**Work to complete**
In the data below, locate the line containing "Screen dimensions: 656x390" and the line containing "Viewport: 644px width, 814px height.", then retype both and everything between them exactly. Pictures are not part of the copy.

**Material provided**
####

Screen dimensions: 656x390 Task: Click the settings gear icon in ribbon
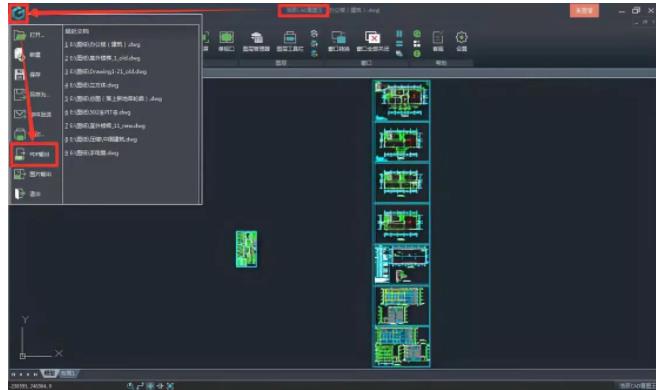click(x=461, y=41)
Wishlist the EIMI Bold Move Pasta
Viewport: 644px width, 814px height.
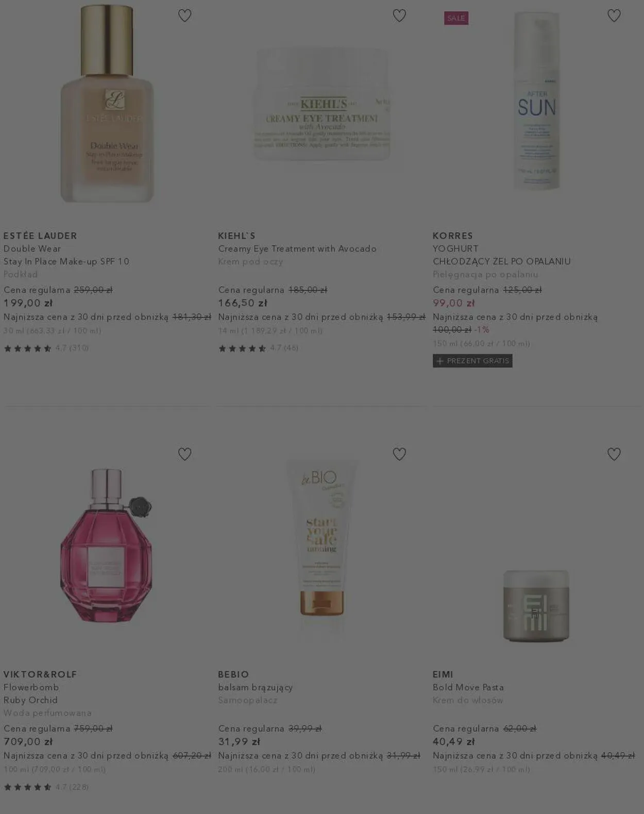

####

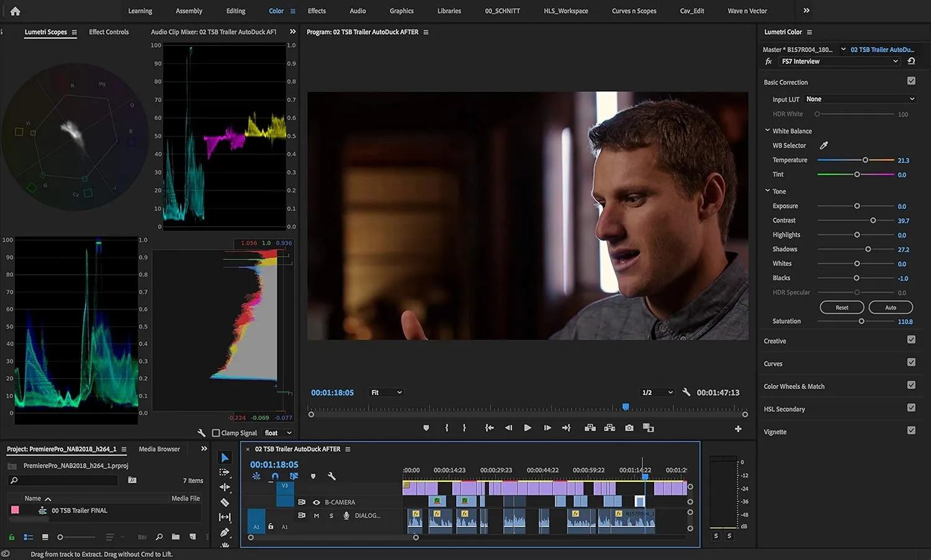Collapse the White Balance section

####

**Output of the task**
Screen dimensions: 656x390 Task: Click the settings gear icon in ribbon
click(x=461, y=41)
Wishlist the EIMI Bold Move Pasta
Viewport: 644px width, 814px height.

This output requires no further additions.